## Data to use
## start

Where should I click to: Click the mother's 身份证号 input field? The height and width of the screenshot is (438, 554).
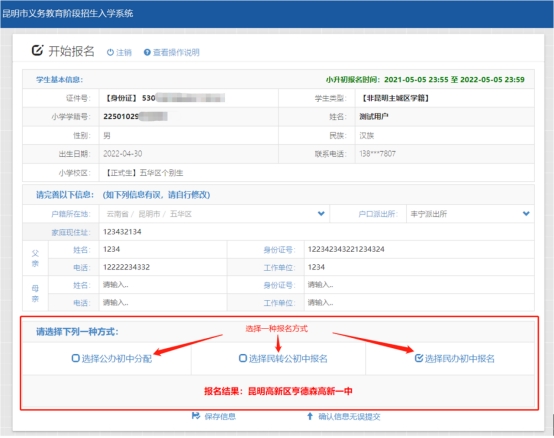click(419, 285)
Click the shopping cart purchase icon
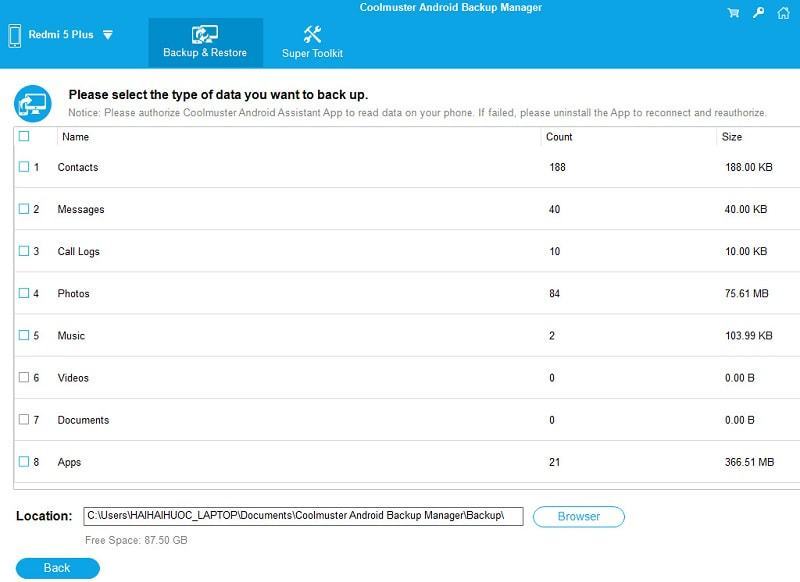Viewport: 800px width, 582px height. [x=734, y=13]
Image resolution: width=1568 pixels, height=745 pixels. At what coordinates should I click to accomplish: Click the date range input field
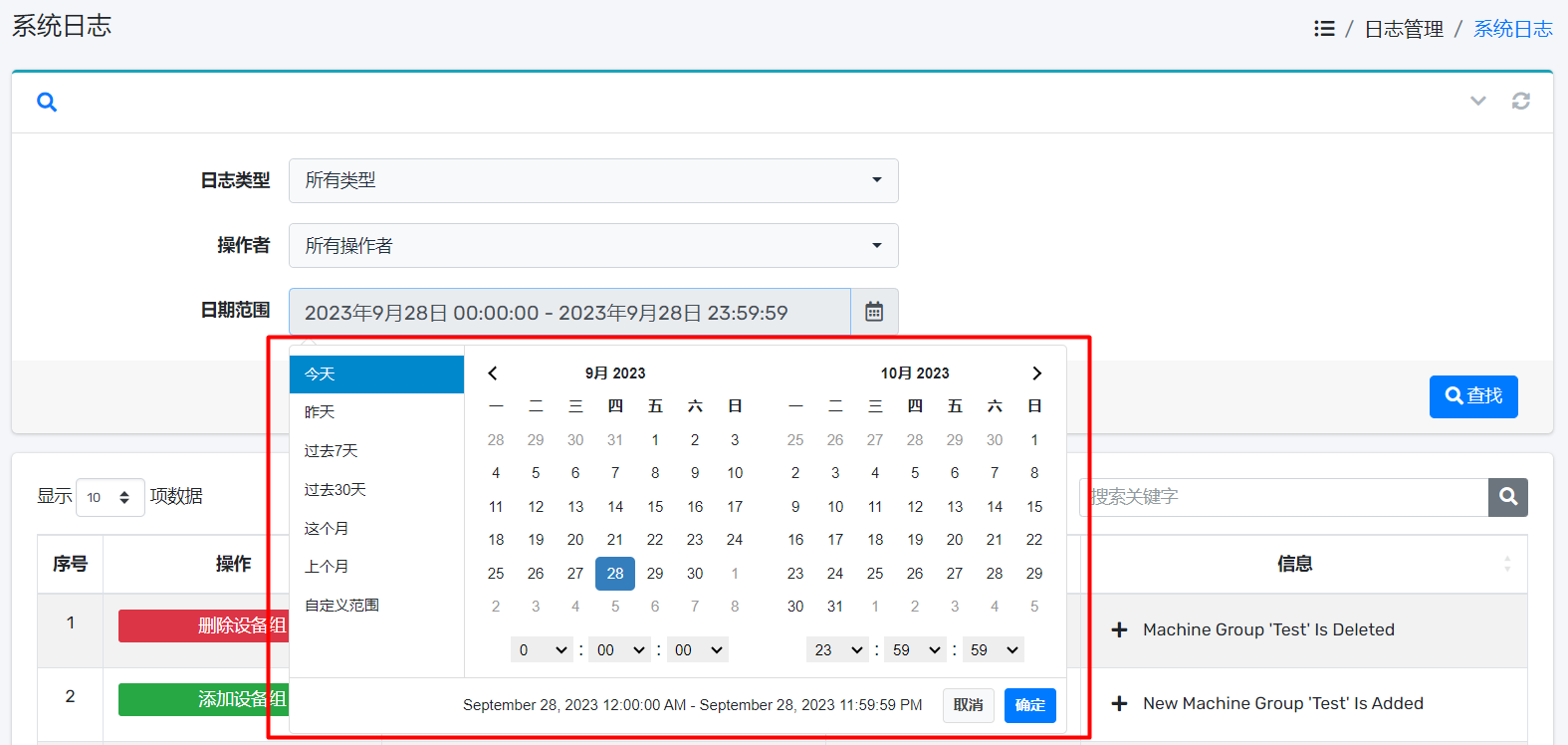click(569, 313)
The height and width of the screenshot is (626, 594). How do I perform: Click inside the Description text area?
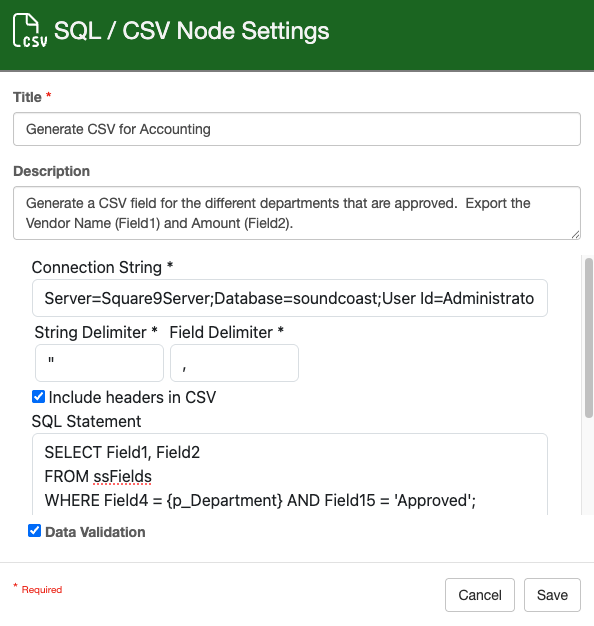coord(297,213)
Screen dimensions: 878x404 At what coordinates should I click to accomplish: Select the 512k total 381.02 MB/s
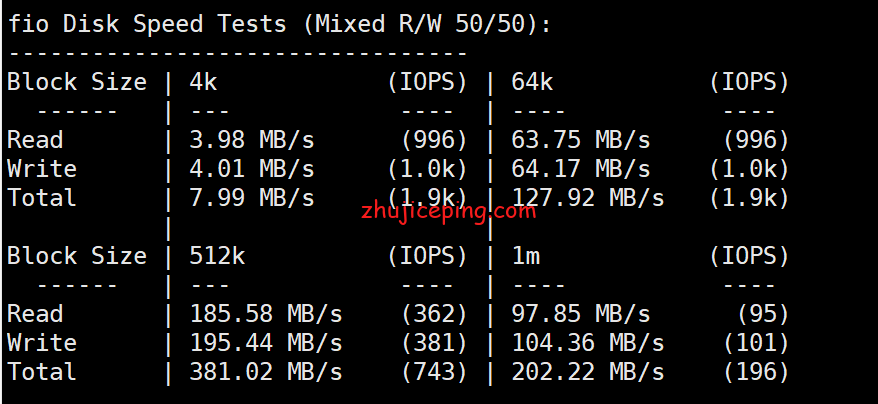[x=266, y=373]
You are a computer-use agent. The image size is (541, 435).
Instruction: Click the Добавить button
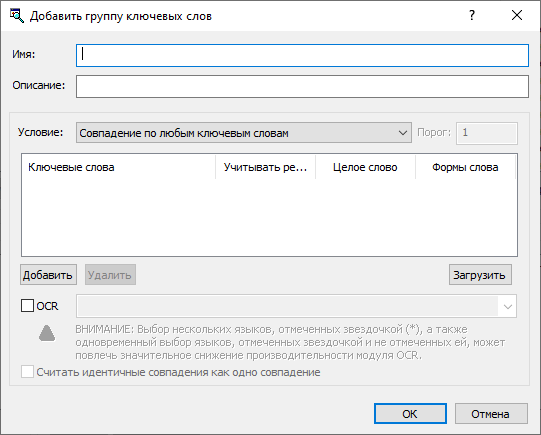coord(48,275)
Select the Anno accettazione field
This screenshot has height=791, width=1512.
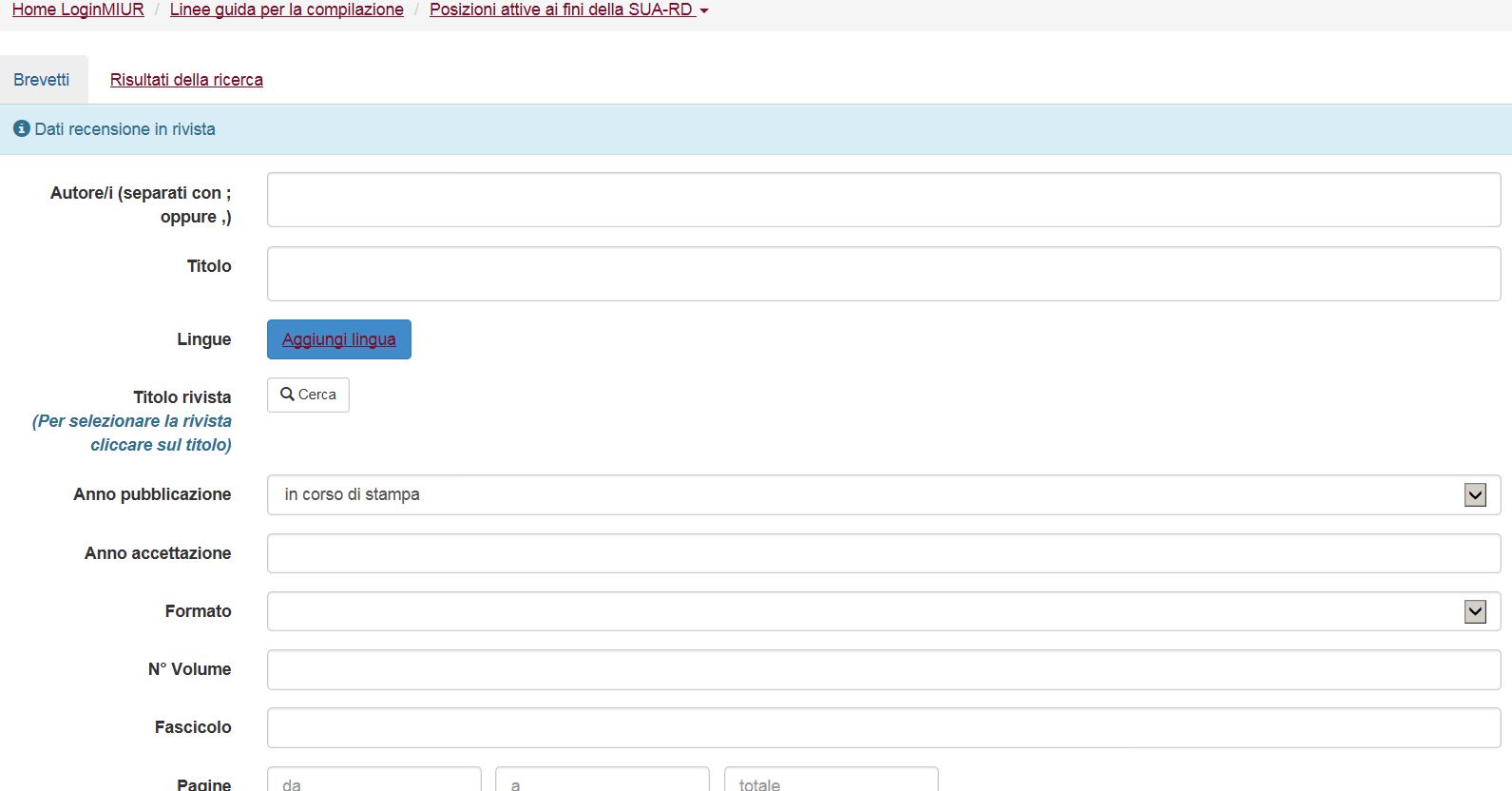pyautogui.click(x=883, y=553)
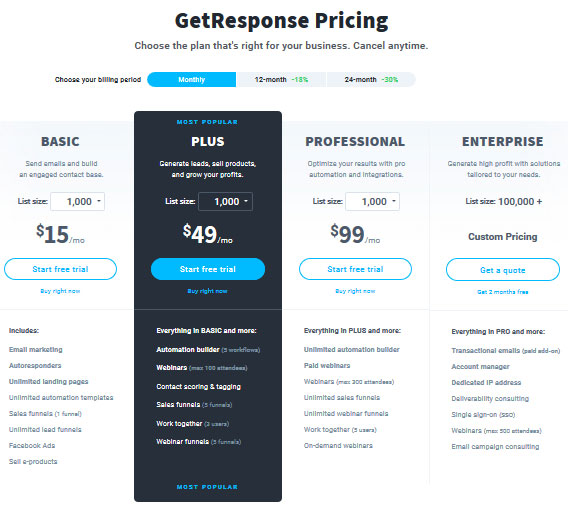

## end

Render every line of the items above as a numbered list, skipping blank lines and omitting the pictures.

1. Where should I click to: Click the mother's 身份证号 input field? The height and width of the screenshot is (438, 554).
2. click(419, 285)
3. Click the shopping cart purchase icon
4. Viewport: 800px width, 582px height. [x=734, y=13]
5. Image resolution: width=1568 pixels, height=745 pixels. At what coordinates should I click to accomplish: Click the date range input field
6. click(569, 313)
7. The height and width of the screenshot is (626, 594). How do I perform: Click inside the Description text area?
8. coord(297,213)
9. Screen dimensions: 878x404 At what coordinates should I click to accomplish: Select the 512k total 381.02 MB/s
10. [x=266, y=373]
11. You are a computer-use agent. The image size is (541, 435).
12. Instruction: Click the Добавить button
13. coord(48,275)
14. Select the Anno accettazione field
15. This screenshot has height=791, width=1512.
16. pyautogui.click(x=883, y=553)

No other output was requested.